Records for this exercise:
----------

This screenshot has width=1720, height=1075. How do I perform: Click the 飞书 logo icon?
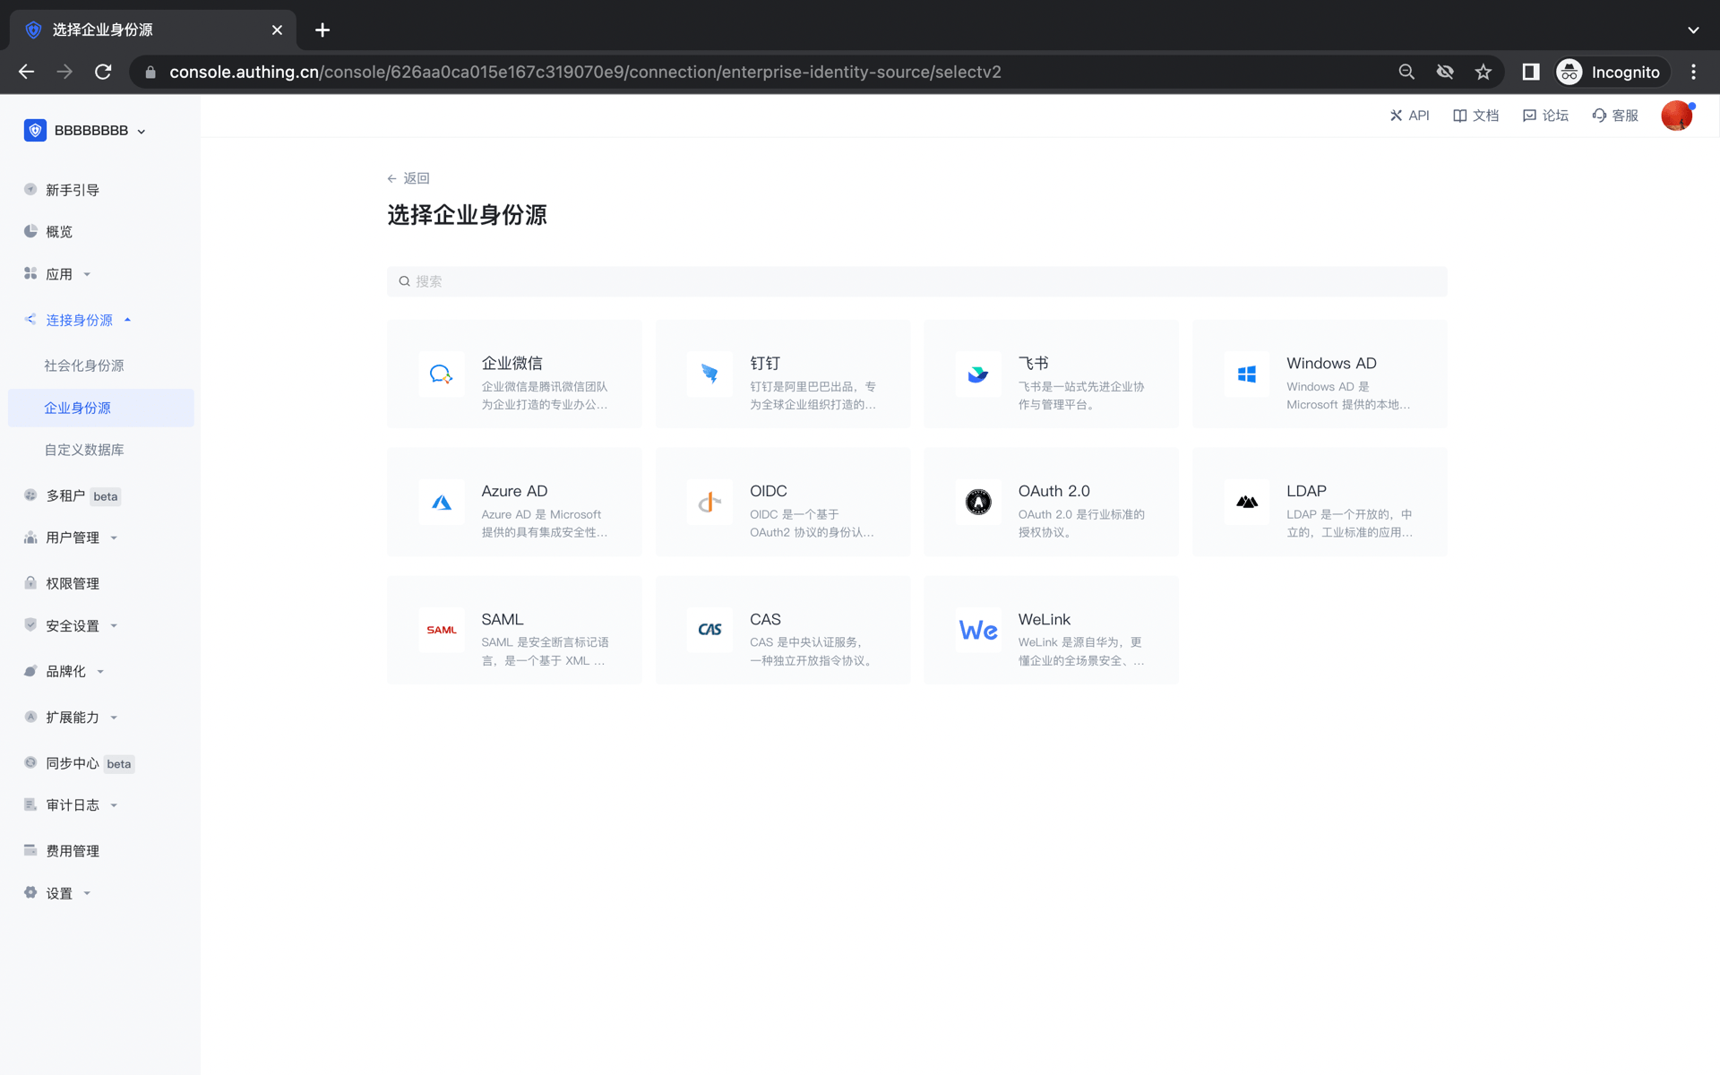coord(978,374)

----------

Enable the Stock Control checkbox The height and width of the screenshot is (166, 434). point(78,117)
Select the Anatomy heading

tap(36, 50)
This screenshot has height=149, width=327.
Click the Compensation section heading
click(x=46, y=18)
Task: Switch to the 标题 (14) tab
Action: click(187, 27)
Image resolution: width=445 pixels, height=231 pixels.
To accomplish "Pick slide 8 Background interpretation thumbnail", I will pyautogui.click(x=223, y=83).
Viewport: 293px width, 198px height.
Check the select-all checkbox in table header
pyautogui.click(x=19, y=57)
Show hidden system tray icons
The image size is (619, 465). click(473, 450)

----------

The task:
Recast the stretch of the entries from the line containing "Enable the Stock" through the line containing "The image size is (619, 465). click(473, 450)" as a Markdown table with the columns Row and Entry line. Number each line in Row, and leave out blank lines.

Result of this task:
| Row | Entry line |
|---|---|
| 1 | Enable the Stock Control checkbox The height and width of the screenshot is (166, 434). point(78,117) |
| 2 | Select the Anatomy heading |
| 3 | tap(36, 50) |
| 4 | This screenshot has height=149, width=327. |
| 5 | Click the Compensation section heading |
| 6 | click(x=46, y=18) |
| 7 | Task: Switch to the 标题 (14) tab |
| 8 | Action: click(187, 27) |
| 9 | Image resolution: width=445 pixels, height=231 pixels. |
| 10 | To accomplish "Pick slide 8 Background interpretation thumbnail", I will pyautogui.click(x=223, y=83). |
| 11 | Viewport: 293px width, 198px height. |
| 12 | Check the select-all checkbox in table header |
| 13 | pyautogui.click(x=19, y=57) |
| 14 | Show hidden system tray icons |
| 15 | The image size is (619, 465). click(473, 450) |